Posted by nox21125 |2 hours ago |1 comments

n1xis10t 25 minutes ago

Very cool, I subscribed to the newsletter. I’ve experimented with retrieval and ranking across a sample of a million pages from the early days of the Common Crawl (around 2014) and I was surprised by how many of them seemed high quality. The CTO of CC tells me it’s because most of the early URLs were donated by Blekko, which was an old search engine that he used to work for. I don’t know what the quality of recent CC stuff is like, but I think it would be fun to supplement an index with this older data, especially because you’d get a lot of pages that are 404’s now (but you could deliver the extracted text to the user, or link to a temporally nearby snapshot from WayBack).
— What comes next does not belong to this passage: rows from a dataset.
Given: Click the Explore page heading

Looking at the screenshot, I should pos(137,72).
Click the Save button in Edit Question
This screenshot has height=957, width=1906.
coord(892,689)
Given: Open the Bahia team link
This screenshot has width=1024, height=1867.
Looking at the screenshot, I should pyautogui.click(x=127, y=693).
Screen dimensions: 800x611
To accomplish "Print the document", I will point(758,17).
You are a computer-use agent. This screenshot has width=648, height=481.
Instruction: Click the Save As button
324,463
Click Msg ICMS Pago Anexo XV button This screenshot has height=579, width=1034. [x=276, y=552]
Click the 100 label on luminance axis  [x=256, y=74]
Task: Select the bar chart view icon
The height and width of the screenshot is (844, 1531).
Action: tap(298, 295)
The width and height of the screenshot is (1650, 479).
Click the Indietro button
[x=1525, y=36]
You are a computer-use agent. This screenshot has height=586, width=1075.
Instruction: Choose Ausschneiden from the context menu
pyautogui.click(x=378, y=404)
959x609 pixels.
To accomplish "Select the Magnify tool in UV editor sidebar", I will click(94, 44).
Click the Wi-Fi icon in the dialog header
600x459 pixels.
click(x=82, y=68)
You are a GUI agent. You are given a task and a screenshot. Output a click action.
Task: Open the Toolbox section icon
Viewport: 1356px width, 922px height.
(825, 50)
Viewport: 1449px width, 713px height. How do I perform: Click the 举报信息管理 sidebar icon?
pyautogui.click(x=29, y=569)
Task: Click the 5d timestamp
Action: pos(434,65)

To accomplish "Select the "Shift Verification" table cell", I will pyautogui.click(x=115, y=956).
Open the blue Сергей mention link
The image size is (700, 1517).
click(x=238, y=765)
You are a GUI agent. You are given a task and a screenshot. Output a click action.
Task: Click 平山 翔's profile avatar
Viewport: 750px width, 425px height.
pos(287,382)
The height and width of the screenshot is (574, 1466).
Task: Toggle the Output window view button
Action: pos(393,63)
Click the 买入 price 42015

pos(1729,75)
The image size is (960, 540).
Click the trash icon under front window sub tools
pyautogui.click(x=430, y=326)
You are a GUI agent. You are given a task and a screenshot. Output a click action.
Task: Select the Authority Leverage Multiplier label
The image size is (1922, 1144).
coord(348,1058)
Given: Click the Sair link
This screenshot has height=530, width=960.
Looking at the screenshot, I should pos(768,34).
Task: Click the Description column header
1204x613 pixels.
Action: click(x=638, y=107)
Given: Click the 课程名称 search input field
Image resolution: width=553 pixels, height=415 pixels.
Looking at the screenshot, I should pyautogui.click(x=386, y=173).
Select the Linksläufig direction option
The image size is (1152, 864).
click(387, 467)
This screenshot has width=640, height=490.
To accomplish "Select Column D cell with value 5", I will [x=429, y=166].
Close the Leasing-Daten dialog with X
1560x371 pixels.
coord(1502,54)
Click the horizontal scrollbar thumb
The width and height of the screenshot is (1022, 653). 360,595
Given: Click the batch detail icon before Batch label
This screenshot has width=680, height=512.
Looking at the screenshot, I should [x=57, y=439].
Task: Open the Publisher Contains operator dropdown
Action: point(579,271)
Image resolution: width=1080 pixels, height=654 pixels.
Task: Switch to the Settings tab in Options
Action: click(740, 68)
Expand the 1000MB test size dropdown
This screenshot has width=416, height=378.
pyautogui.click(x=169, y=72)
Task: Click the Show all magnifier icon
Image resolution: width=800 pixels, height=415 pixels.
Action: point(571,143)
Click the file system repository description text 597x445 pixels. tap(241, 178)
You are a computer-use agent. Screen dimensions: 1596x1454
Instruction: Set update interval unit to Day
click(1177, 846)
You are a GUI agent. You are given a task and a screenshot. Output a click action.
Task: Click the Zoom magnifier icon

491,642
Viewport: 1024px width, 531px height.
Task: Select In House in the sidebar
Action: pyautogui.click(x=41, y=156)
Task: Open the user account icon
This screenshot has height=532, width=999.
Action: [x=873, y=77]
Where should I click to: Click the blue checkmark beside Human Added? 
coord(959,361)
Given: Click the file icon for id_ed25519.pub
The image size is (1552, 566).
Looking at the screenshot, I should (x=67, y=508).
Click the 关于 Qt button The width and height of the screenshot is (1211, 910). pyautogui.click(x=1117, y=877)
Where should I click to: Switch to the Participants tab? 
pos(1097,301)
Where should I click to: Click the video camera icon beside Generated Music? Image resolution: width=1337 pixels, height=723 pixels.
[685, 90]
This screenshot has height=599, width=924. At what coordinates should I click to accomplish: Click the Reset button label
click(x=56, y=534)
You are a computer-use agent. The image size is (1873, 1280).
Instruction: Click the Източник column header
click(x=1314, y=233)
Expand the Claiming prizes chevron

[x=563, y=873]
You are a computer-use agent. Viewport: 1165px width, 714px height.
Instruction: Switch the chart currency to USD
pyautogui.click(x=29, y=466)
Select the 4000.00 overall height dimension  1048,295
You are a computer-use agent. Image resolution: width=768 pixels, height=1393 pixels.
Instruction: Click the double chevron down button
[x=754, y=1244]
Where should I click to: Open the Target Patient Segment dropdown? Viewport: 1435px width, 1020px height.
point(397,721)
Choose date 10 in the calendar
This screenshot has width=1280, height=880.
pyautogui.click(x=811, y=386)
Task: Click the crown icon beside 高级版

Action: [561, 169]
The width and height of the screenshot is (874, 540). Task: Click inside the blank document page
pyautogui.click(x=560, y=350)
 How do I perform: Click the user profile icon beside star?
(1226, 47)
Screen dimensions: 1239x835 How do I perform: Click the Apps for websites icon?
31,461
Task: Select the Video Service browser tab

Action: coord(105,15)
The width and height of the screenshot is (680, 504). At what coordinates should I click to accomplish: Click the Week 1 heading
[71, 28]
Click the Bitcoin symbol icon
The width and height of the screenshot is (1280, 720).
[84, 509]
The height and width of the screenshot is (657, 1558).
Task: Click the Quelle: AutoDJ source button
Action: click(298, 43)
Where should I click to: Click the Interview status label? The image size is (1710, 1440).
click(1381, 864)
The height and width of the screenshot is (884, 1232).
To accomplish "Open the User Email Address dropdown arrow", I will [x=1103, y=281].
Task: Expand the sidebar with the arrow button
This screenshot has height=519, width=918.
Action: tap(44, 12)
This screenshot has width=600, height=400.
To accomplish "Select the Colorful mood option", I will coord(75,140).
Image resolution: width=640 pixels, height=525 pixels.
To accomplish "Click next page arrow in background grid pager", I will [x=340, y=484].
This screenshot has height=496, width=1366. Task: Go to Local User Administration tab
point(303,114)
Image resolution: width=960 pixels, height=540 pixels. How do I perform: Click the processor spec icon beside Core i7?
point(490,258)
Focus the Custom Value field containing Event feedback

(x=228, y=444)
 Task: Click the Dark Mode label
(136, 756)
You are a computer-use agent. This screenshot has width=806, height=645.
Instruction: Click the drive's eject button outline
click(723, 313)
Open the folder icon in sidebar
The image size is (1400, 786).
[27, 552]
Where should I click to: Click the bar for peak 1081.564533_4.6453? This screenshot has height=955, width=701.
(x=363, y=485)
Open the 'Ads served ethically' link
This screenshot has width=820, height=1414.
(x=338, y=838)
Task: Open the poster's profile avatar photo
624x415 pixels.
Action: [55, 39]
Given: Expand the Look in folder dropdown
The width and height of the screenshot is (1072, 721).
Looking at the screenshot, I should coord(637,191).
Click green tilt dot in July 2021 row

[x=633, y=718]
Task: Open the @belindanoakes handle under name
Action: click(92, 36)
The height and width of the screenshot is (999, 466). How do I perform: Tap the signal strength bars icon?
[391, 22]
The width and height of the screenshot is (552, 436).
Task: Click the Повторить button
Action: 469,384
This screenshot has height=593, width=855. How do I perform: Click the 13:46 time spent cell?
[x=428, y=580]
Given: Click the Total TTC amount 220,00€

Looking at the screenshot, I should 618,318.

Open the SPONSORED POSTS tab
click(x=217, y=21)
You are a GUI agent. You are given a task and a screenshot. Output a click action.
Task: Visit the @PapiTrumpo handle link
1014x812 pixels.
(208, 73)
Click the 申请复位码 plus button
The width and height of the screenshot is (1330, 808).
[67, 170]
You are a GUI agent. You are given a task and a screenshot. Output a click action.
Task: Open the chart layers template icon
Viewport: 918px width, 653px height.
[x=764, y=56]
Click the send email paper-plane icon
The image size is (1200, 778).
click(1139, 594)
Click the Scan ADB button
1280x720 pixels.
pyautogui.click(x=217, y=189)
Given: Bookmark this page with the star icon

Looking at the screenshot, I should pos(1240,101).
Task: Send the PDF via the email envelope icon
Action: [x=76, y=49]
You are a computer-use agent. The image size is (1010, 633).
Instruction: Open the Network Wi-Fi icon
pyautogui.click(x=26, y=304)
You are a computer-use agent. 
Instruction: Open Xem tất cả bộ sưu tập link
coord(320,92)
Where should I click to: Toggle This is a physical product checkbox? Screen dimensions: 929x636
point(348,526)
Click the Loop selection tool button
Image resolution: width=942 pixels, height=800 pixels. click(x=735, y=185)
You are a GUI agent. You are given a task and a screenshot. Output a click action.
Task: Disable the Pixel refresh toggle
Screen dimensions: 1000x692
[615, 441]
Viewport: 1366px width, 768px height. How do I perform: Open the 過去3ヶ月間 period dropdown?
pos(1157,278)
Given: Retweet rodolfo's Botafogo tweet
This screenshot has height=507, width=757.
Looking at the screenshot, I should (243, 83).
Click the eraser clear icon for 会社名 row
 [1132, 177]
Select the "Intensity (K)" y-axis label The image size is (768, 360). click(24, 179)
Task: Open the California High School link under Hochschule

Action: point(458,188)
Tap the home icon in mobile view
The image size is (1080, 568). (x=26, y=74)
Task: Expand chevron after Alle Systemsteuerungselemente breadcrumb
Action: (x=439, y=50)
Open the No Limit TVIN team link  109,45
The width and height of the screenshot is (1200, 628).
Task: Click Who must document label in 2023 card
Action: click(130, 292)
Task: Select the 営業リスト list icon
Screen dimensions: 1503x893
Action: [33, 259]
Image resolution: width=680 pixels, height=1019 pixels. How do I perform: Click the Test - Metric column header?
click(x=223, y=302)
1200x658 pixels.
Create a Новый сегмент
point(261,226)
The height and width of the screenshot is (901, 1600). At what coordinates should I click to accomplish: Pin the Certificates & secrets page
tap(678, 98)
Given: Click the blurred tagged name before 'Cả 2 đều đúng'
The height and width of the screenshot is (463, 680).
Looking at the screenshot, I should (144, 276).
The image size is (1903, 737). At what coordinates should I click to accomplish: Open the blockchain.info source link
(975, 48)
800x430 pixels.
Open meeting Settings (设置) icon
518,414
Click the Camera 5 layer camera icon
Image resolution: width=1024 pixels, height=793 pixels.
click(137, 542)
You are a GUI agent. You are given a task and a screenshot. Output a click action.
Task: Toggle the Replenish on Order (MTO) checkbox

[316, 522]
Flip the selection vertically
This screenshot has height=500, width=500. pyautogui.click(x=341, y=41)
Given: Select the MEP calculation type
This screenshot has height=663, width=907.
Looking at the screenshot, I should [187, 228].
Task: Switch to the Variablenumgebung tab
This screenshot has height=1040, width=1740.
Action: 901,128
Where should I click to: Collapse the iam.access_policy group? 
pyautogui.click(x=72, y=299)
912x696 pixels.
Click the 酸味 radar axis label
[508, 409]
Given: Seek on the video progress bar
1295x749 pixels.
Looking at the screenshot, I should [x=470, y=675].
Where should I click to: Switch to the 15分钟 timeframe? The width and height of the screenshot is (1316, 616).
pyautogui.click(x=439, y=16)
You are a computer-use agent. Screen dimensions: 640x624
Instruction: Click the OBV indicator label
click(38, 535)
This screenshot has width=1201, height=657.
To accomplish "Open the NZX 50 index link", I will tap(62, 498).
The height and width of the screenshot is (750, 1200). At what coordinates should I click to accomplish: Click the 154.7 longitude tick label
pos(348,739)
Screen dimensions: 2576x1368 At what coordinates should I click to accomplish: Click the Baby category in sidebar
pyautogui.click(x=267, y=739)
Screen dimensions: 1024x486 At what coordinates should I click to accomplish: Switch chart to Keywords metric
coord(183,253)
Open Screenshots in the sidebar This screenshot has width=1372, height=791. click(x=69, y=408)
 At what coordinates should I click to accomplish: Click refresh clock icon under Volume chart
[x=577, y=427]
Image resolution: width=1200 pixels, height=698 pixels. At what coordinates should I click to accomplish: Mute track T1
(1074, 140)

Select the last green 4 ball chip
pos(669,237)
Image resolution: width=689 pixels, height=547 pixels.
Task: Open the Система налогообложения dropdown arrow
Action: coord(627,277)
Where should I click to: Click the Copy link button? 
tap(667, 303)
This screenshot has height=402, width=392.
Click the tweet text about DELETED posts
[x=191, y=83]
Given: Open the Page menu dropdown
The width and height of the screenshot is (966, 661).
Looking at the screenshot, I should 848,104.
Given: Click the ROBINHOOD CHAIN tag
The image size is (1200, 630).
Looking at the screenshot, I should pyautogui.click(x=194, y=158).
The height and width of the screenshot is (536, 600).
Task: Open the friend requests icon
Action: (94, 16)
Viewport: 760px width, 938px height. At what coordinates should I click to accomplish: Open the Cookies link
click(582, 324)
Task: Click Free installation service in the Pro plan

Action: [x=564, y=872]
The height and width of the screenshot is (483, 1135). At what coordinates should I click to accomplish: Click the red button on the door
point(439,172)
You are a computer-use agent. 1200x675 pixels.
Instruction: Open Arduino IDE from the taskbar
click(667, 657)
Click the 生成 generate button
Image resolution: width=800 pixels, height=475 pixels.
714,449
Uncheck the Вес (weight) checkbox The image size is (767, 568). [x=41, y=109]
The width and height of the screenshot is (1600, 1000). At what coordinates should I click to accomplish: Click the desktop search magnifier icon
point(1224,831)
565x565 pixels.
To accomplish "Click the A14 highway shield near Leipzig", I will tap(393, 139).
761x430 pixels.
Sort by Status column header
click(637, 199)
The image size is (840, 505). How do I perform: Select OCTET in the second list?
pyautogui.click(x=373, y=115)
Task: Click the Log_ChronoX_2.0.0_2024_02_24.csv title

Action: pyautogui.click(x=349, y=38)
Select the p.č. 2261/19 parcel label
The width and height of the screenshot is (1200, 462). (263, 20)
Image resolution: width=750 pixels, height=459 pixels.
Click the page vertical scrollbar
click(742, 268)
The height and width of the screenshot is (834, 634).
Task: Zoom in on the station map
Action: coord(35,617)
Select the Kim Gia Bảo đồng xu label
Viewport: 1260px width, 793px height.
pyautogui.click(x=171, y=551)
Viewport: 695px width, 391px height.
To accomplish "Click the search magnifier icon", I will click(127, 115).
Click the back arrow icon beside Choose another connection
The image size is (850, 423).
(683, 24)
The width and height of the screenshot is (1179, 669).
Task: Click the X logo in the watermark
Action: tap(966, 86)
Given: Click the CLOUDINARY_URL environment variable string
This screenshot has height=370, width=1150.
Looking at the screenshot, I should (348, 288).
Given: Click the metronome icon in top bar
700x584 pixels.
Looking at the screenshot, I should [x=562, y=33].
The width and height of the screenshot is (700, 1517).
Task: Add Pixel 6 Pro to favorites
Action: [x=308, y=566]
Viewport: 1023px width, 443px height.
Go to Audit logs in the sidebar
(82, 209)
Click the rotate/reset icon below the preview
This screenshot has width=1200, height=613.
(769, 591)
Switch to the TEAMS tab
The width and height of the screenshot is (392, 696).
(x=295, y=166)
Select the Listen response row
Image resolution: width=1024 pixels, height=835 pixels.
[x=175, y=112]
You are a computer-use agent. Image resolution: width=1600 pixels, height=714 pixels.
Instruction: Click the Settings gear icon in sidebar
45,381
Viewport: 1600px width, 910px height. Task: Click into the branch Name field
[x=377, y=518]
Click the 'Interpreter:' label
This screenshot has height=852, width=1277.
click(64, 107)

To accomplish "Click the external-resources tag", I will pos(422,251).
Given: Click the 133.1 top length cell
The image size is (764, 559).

Another fun thing to consider is making a meta search engine that functions like MetaCrawler used to, where it gets all (or a bunch of) the available results from all the source engines, and then actually fetches and extracts the text from the linked pages, and then matches the query and ranks the pages independent of what the source engines did. If you’d like to do that, I would recommend adapting the source code of 4get.ca (at least for the scrapers), because the guy who writes it is rather talented at coming up with and maintaining workarounds.

If you monetize this, I’d be interested in working for you. I know Python, HTML, CSS, am familiar with JavaScript, and have a lot of experimental (and successful!) experience with ranking web results.

Also, you might be interested in reading this article (from 2600 magazine) about disappearing search engines: https://archive.org/details/search-timeline In addition to the things in that article, there was a search engine for discord (“Searchcord”) that went away in less than a week after it was announced here (on HN), and there is this recent blog post which lists search engines with independent indexes, a painfully large number of which went away with no announcement: https://seirdy.one/posts/2021/03/10/search-engines-with-own-... The author of the 2600 article doesn’t really get into theories about why search engines disappear, but it certainly seems like a lot of them do. I’m curious to know if they disappear for random different reasons, or if it’s just really difficult to make and maintain a search project, or if there’s some other common reason. If you suddenly feel disinclined to work on this project, could you let me know why (maybe anonymously with a new email account or something)? Thanks.